# New Years Day garage sale finds!



## NTxSlotCars (May 27, 2008)

These are pics of what I've found so far today!


----------



## JONNYSLOTS (Apr 10, 2011)

Cant see any pics


----------



## timmytorr (Jun 12, 2011)

I didn't find anything either.


----------



## timmytorr (Jun 12, 2011)

But after thinking about it I never find anything at garage sales.


----------



## 1976Cordoba (Sep 20, 2000)

NTxSlotCars said:


> These are pics of what I've found so far today!



I see what you did there lol :tongue:


----------



## slotcarman12078 (Oct 3, 2008)

I'm amazed that I found exactly the same stuff Rich!! :lol:


----------



## Iphitsgotwheels (Feb 25, 2004)

NTxSlotCars said:


> These are pics of what I've found so far today!


I found one of those last week but in the rare pink striped Ultra Super Hyper Magnatraction version.
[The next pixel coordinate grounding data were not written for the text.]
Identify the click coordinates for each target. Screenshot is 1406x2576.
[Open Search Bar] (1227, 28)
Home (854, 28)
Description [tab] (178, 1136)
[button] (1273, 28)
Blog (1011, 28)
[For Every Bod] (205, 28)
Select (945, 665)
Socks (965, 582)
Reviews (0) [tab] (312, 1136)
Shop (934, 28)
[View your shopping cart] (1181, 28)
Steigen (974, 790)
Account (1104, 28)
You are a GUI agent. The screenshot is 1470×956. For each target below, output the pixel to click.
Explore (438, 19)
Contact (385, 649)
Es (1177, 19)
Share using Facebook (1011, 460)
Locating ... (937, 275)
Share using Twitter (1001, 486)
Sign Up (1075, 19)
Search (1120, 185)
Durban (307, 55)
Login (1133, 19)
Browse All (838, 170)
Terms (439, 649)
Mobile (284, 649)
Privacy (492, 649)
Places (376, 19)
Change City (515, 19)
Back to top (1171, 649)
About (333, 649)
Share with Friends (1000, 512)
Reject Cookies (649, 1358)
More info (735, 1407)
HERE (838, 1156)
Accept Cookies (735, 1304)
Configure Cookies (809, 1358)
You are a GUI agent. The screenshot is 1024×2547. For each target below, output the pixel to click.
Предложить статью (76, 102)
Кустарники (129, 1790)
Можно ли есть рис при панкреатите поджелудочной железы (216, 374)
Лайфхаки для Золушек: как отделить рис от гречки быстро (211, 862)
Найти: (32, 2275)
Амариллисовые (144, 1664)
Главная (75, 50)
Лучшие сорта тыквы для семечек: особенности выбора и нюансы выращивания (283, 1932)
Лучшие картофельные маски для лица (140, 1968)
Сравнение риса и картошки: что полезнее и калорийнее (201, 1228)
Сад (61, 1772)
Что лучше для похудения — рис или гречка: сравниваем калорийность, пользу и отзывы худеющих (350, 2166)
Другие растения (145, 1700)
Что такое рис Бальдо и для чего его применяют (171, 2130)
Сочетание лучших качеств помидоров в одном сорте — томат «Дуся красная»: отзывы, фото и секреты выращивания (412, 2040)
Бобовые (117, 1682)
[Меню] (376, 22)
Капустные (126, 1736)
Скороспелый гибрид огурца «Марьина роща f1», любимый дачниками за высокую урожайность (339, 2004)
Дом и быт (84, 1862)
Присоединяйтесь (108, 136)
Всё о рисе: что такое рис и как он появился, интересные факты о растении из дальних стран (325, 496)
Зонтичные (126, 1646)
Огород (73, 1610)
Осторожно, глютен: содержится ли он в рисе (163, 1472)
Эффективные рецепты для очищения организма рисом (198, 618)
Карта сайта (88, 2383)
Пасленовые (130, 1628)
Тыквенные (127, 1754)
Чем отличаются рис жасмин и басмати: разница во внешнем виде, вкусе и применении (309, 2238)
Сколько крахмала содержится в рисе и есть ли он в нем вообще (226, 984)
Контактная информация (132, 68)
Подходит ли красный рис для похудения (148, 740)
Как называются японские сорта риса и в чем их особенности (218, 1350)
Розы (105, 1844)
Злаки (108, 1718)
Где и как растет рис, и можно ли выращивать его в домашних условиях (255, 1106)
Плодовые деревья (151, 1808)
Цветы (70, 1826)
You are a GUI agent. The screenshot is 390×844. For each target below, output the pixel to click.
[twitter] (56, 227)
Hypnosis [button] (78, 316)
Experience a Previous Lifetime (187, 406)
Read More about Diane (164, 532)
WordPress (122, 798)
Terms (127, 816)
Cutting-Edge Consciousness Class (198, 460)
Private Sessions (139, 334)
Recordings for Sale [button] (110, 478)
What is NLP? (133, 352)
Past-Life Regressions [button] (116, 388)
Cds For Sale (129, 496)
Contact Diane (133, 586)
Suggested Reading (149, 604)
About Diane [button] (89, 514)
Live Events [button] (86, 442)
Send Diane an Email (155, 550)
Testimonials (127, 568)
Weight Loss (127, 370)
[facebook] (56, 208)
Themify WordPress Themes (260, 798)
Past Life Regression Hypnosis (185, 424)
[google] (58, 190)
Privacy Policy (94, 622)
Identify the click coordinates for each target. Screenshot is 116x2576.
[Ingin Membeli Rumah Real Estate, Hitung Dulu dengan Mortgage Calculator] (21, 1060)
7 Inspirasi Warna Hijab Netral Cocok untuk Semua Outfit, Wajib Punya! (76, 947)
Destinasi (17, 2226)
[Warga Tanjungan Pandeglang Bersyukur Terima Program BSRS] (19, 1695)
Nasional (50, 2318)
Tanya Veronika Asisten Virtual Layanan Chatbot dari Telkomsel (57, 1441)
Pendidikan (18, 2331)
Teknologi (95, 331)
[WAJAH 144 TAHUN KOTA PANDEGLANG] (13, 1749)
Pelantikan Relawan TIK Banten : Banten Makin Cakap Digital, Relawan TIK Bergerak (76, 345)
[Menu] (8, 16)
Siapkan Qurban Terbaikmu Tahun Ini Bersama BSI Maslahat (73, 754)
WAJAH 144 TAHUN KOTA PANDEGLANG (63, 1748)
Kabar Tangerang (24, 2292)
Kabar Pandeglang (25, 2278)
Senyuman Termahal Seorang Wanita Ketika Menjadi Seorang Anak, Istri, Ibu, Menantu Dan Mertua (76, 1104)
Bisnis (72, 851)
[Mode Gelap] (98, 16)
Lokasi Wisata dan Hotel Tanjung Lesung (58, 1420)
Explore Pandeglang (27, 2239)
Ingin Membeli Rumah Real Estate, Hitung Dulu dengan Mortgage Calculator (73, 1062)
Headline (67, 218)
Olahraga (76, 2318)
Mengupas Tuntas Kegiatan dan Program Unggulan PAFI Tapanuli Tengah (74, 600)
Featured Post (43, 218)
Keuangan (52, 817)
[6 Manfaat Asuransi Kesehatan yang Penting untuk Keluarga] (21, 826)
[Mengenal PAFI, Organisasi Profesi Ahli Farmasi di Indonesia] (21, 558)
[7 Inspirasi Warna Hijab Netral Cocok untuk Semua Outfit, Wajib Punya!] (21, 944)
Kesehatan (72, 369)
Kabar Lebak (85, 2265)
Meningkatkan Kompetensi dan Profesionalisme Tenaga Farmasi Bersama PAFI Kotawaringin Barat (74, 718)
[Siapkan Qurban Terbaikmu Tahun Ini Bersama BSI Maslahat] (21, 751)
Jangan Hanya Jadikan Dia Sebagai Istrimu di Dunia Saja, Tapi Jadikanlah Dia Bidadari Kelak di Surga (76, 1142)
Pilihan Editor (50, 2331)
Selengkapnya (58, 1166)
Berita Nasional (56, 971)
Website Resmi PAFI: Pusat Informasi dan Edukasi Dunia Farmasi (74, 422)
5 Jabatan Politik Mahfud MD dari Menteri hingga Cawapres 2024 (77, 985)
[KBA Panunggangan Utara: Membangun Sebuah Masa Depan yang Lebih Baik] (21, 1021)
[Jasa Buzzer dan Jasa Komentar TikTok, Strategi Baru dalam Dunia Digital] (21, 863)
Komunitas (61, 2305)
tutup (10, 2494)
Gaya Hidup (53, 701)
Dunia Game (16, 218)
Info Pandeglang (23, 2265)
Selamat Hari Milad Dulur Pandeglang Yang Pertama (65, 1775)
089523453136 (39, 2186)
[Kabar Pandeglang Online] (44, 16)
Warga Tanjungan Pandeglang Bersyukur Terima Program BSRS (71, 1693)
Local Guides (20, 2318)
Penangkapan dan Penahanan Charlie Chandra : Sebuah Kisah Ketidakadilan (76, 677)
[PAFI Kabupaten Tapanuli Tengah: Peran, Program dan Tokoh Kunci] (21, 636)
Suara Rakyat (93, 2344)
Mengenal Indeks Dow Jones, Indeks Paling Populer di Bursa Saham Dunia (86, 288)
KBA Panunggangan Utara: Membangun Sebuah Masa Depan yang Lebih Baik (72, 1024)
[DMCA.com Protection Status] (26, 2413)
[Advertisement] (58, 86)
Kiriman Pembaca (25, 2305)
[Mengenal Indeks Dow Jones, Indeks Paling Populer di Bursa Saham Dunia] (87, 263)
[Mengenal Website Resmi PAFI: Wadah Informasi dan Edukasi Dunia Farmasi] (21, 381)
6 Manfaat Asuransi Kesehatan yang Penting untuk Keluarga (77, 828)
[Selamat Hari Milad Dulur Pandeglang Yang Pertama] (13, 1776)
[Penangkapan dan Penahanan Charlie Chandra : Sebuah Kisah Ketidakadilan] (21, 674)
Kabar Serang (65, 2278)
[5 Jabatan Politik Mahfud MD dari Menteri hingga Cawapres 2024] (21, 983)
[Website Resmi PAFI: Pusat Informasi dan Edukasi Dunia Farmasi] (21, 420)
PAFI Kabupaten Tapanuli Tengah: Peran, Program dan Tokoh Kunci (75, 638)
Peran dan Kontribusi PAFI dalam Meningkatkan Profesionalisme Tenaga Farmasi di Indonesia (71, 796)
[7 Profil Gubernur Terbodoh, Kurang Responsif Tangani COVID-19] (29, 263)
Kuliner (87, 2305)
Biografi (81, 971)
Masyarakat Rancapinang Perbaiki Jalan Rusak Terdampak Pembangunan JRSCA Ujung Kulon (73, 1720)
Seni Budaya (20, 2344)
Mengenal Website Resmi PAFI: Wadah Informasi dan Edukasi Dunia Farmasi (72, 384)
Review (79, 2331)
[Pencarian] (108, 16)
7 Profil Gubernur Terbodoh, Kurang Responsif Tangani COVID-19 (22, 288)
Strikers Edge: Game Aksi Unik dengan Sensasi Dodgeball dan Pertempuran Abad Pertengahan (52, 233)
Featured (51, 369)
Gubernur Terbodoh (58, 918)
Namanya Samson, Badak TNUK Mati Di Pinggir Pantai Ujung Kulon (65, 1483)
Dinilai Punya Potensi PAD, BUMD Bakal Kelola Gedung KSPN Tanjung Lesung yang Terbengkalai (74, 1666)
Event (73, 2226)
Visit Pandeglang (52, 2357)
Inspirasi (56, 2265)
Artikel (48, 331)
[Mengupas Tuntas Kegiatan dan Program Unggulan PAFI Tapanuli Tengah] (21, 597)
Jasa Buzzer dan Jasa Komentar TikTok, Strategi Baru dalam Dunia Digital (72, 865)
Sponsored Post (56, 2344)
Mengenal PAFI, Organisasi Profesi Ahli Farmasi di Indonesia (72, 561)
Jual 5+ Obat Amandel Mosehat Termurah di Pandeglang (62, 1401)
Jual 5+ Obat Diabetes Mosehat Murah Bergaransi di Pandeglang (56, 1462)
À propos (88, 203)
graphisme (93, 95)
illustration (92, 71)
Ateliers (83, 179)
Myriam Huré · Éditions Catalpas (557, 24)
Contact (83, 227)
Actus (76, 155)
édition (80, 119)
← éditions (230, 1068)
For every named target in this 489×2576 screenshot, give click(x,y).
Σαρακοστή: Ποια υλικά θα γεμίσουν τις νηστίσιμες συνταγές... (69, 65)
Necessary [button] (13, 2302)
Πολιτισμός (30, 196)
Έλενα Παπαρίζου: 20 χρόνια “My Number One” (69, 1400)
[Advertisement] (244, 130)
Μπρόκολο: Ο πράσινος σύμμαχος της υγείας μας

It even came with its original Swarovski crystal case.


----------



## NTxSlotCars (May 27, 2008)

I've got some pics around here somewhere.


----------



## plymouth71 (Dec 14, 2009)

Sure you do Rich...


----------



## sidejobjon (Jun 3, 2010)

It turned into the Black friday ,for garage sales.
SJJ


----------